▸ TEXT SECTION:
Rationale
Previously, if running Galaxy under uWSGI, it was necessary to configure and start separate Paste or application-only (scripts/galaxy-main
) Galaxy servers for job handling in order to avoid race conditions with job handler selection, and to separate web workers from job handlers for performance/scalability. This also meant needing some sort of process management (e.g. supervisor) to manage all of these individual processes.
uWSGI Mules are processes forked from the uWSGI master process after the application is loaded. Mules can also exec()
specified arbitrary code, and come with some very nice features:
- They can receive messages from uWSGI worker processes.
- They can be grouped together in to "farms" such that messages sent to a farm are received only by mules in that farm
- They are controlled by the uWSGI master process and can be stopped and started all from a single command line.

▸ TASK LIST:
1. Locate each line in the entries that contains the string "width", and copy those lines.
2. Write the next part of the passage on running Galaxy job handlers as uWSGI Mules, starting after its final sentence.
The entries that come next have no connection to the passage on uWSGI Mules.

▸ AVAILABLE RECORDS:

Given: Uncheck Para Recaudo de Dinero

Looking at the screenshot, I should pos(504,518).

---

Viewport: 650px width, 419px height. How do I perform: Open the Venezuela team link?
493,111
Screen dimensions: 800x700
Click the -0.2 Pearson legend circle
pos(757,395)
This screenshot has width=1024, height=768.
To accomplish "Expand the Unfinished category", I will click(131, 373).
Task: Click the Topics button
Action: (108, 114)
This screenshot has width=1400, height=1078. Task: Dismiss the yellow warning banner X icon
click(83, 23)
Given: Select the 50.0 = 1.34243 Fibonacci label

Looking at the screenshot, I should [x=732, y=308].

▸ TASK-BY-TASK RESULTS:
1.
Viewport: 650px width, 419px height. How do I perform: Open the Venezuela team link?
This screenshot has width=1024, height=768.
This screenshot has width=1400, height=1078. Task: Dismiss the yellow warning banner X icon

2.
Usage
This PR introduces the ability to run Galaxy job handlers as mules. In the simplest form, you can:
$ GALAXY_UWSGI=1 sh run.sh
This will run with a command line like:
$ uwsgi --virtualenv /home/nate/work/galaxy/.venv --ini-paste config/galaxy.ini --processes 1 --threads 4 --http localhost:8080 --pythonpath lib --master --static-map /static/style=/home/nate/work/galaxy/static/style/blue --static-map /static=/home/nate/work/galaxy/static --paste-logger --die-on-term --enable-threads --py-call-osafterfork
You can override these defaults (other than the booleans like --master
and --enable-threads
) with a [uwsgi]
section in galaxy.ini
, or just configure in galaxy.ini
and run uwsgi
directly.
By default, with no job_conf.xml
, jobs will be run in uWSGI web worker processes, as they were with Paste. This is to keep things simple at first. To run jobs in mules, you only need to start them and add them to the correct farm, which must be named job-handlers. Be aware that there are some caveats (below) if you have a job_conf.xml
. Mules are added in any of the following ways (command line, ini config file, yaml config file):
$ GALAXY_UWSGI=1 sh run.sh --mule=lib/galaxy/main.py --mule=lib/galaxy/main.py --farm=job-handlers:1,2
[uwsgi]
mule = lib/galaxy/main.py
mule = lib/galaxy/main.py
farm = job-handlers:1,2
uwsgi:
mule: lib/galaxy/main.py
mule: lib/galaxy/main.py
farm: job-handlers:1,2
For more handlers, simply add additional mule
options and add their IDs to the farm
option.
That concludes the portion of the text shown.